Victim advocates must also face extensive background investigations, criminal checks and drug tests when applying for a role. This to guarantee the safety of victims, so it is important to know that if you are seeking the victim advocate career path, you must have a clean criminal record.

The most important requirement for a victim advocate involves emotional strength, and an ability to handle difficult situations with empathy and understanding.

Pros and Cons of Becoming a Victim Advocate

Being a victim advocate is a rewarding career, but it is also an intense role which requires special skills and patience.

Pros of Being a Victim Advocate

  • The satisfaction of knowing you are helping some of the most vulnerable in society. It is an ideal role for those who want to make a difference to those who need help the most.
  • Every day is different, as your responsibilities will change from case-to-case, and each victim will have gone through a different and complicated experience which requires varied levels of support.

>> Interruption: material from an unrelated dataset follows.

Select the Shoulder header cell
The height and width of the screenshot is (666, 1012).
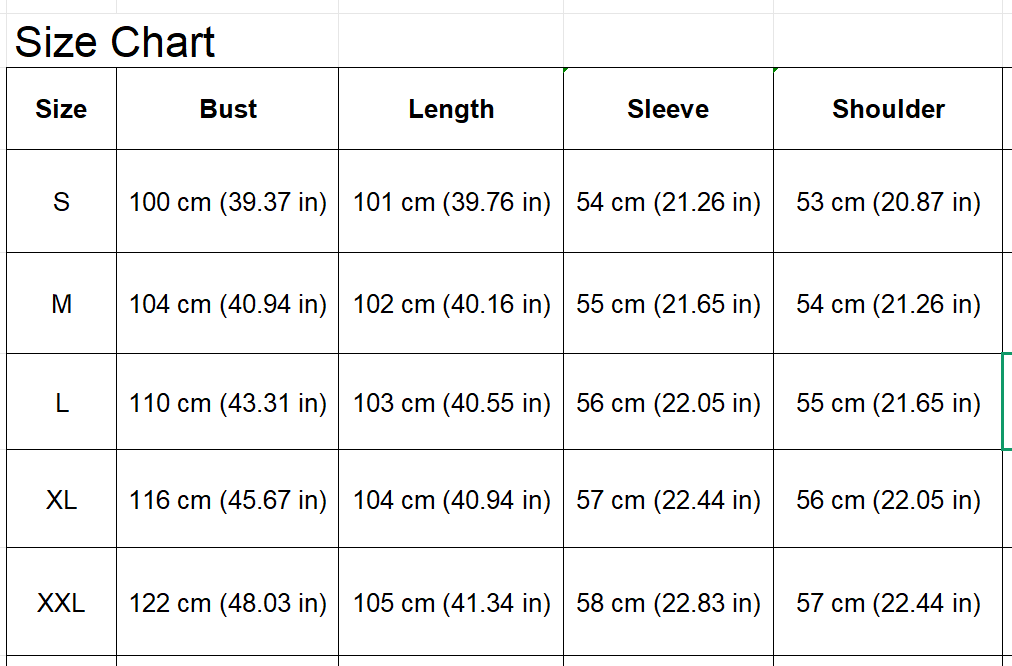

The Cons of Being A Victim Advocate

  • The role can be stressful, as you are handling the fallout from serious incidents. It can be hard not to get emotionally involved yourself, and you may experience shared trauma with the victims you have helped.
  • Being a victim advocate can challenge your patience when you are trying to help a victim of crime or abuse. The criminal justice system can move slowly, and it can be frustrating to not see immediate results or justice for the victims you are helping.
  • You will be navigating difficult situations and moments as you will often be working with people who are going through the hardest period of their life, or have gone through a profoundly impactful experience. This can take a toll on your personal mental health.
  • Who Employs Victim Advocates?

    Victim advocate roles are on the rise as the importance of the role is recognized and Advocates are being introduced to smaller and more rural communities. Many organizations hire victim advocates within law enforcement and social services.

    Police Departments

    Victim advocates are often hired by local police departments and often work closely with law enforcement officials on every step of the cases’ journey from the initial investigation to court judgements. They will also often be required to give training to police officers and other law enforcement officials on how to provide immediate support and advice to victims of crime.

    Other Agencies

    Beyond law enforcement, other agencies who are interested in hiring victim advocates include supportive non-profit organizations who provide social services to those in need. These can include community centers, child advocacy groups and domestic violence shelters.